[GIVEN PASSAGE start]

Skip to content
master
Go to file
Code

README.md

Clam: Crab for Llvm Abstraction Manager

llvm logocrab logo

Clam is a static analyzer that computes inductive invariants for LLVM-based languages based on the Crab library. It currently supports LLVM 5.0. There is an experimental branch llvm-8.0 for LLVM 8.0.

Requirements

Clam is written in C++ and uses heavily the Boost library. The main requirements are:

  • Modern C++ compiler supporting c++11
  • Boost >= 1.62
  • GMP
  • MPFR (if -DCRAB_USE_APRON=ON or -DCRAB_USE_ELINA=ON)

In linux, you can install requirements typing the commands:

 sudo apt-get install libboost-all-dev libboost-program-options-dev
 sudo apt-get install libgmp-dev
 sudo apt-get install libmpfr-dev	

To run tests you need to install lit and OutputCheck. In Linux:

 apt-get install python-pip
 pip install lit
 pip install OutputCheck

Installation from sources

The basic compilation steps are:

 mkdir build && cd build
 cmake -DCMAKE_INSTALL_PREFIX=_DIR_ ../
 cmake --build . --target crab && cmake ..
 cmake --build . --target llvm && cmake ..      
 cmake --build . --target install 

Clam provides several components that are installed via the extra target. These components can be used by other projects outside of Clam.

  • llvm-dsa: git clone https://github.com/seahorn/llvm-dsa.git

    llvm-dsa is the legacy DSA implementation from PoolAlloc. DSA (Data Structure Analysis) is a heap analysis described here and it is used by Clam to disambiguate the heap (Deprecated)

  • sea-dsa: git clone https://github.com/seahorn/sea-dsa.git

    sea-dsa is a new DSA-based heap analysis more precise than llvm-dsa. Details can be found here.

[GIVEN PASSAGE end]
[SUPPLIED INFORMATION start]

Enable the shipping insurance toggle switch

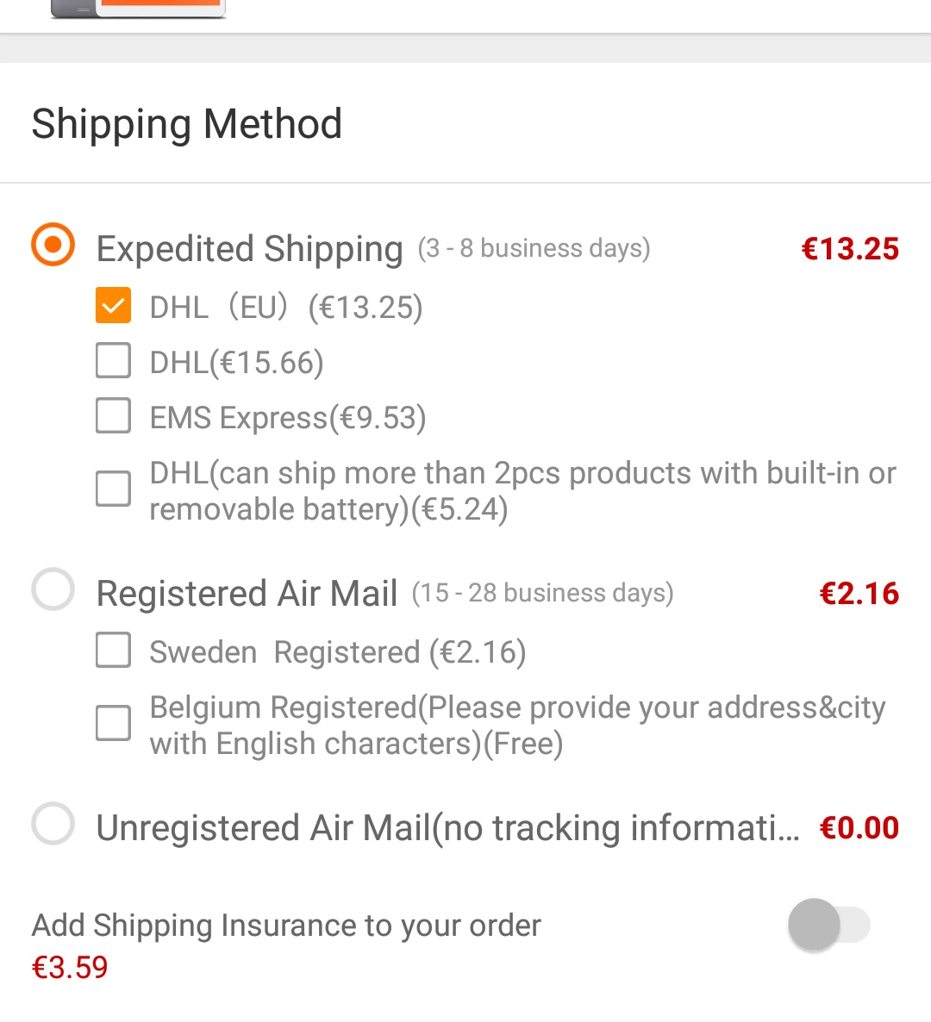pos(828,925)
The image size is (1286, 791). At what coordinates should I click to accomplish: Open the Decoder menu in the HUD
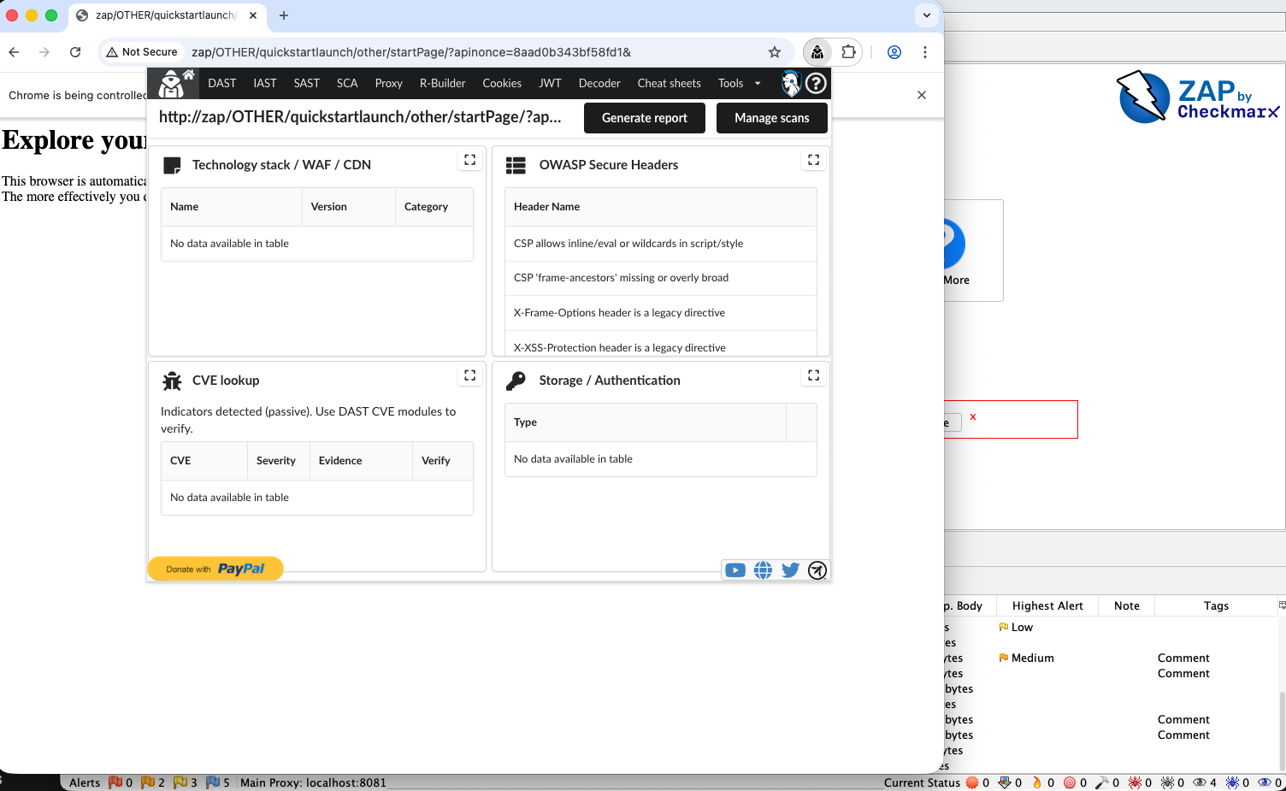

[SUPPLIED INFORMATION end]

*EXERCISE INSTRUCTIONS*
A - In the Clam README, list each of the main requirements in the order given.
B - Carry on the Clam README from the point where it stops.
The lines are separate material with no connection to the Clam README.

*ANSWERS TO THE EXERCISES*
A -
1. Modern C++ compiler supporting c++11
2. Boost >= 1.62
3. GMP
4. MPFR (if -DCRAB_USE_APRON=ON or -DCRAB_USE_ELINA=ON)

B -
  • llvm-seahorn: git clone https://github.com/seahorn/llvm-seahorn.git

    llvm-seahorn provides specialized versions of InstCombine and IndVarSimplify LLVM passes as well as a LLVM pass to convert undefined values into nondeterministic calls.

The component sea-dsa is mandatory, llvm-dsa is deprecated, and llvm-seahorn is highly recommended. To include these external components, type instead:

 mkdir build && cd build
 cmake -DCMAKE_INSTALL_PREFIX=_DIR_ ../
 cmake --build . --target extra            
 cmake --build . --target crab && cmake ..
 cmake --build . --target llvm && cmake ..           
 cmake --build . --target install 

The Boxes/Apron/Elina domains require third-party libraries. To avoid the burden to users who are not interested in those domains, the installation of the libraries is optional.

  • If you want to use the Boxes domain then add -DCRAB_USE_LDD=ON option.

  • If you want to use the Apron library domains then add -DCRAB_USE_APRON=ON option.

  • If you want to use the Elina library domains then add -DCRAB_USE_ELINA=ON option.

Important: Apron and Elina are currently not compatible so you cannot enable -DCRAB_USE_APRON=ON and -DCRAB_USE_ELINA=ON at the same time.

For instance, to install Clam with Boxes and Apron:

 mkdir build && cd build
 cmake -DCMAKE_INSTALL_PREFIX=_DIR_ -DCRAB_USE_LDD=ON -DCRAB_USE_APRON=ON ../
 cmake --build . --target extra                 
 cmake --build . --target crab && cmake ..
 cmake --build . --target ldd && cmake ..
 cmake --build . --target apron && cmake ..
 cmake --build . --target llvm && cmake ..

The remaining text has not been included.